* **Angegebenes Ziel**
Wie viel Cadmium nehmen die Deutschen laut dem Textauszug zur Cadmiumaufnahme im Schnitt wöchentlich über die Nahrung auf?

Höchstwert schnell erreicht
Den weitaus größten Teil an Cadmium nehmen wir über die Nahrung auf. Nur geringe Mengen gelangen über die Luft in unseren Körper. Die EFSA hat in einer EU-weiten Schätzung ermittelt, dass Verbraucher mit einem üblichen Lebensmittelkonsum nur knapp unterhalb der neuen tolerierbaren Aufnahmemenge liegen. Die Deutschen nehmen im Schnitt über die Nahrung wöchentlich etwa 1,5 µg Cadmium pro Kilogramm Körpergewicht auf. Damit schöpfen sie die tolerierbare wöchentliche Aufnahmemenge gut zur Hälfte aus. Vegetarier, die in der Regel mehr Pflanzliches essen, liegen mit 1,8 µg Cadmium pro Kilogramm Körpergewicht etwas über dem Durchschnitt. Steht bei ihnen besonders viel Getreide und Gemüse auf dem Speiseplan, können sie den neuen Grenzwert jedoch schnell überschreiten. Die EFSA hat errechnet, dass neben Vegetariern auch Kinder, Jugendliche und Personen, die in stark belasteten Regionen leben, gefährdet sind. Auch Raucher erreichen den Grenzwert schnell, da Cadmium im Zigarettenrauch enthalten ist.

* **Bereitgestellte Zeilen**
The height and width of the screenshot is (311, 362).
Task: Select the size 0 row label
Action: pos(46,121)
==
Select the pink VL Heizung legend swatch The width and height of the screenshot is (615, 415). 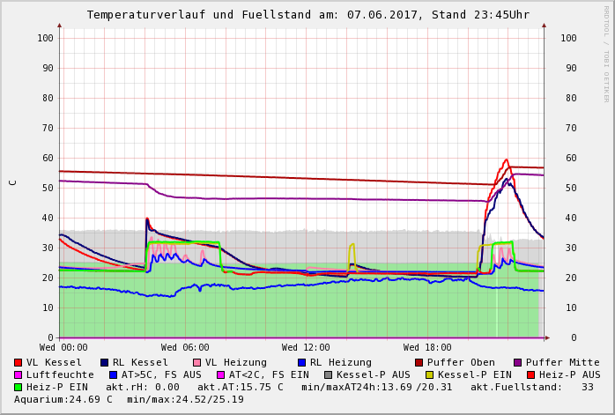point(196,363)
...
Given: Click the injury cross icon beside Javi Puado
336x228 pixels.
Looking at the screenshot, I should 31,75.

* **Erledigte Aufgabe**
Etwa 1,5 µg Cadmium pro Kilogramm Körpergewicht.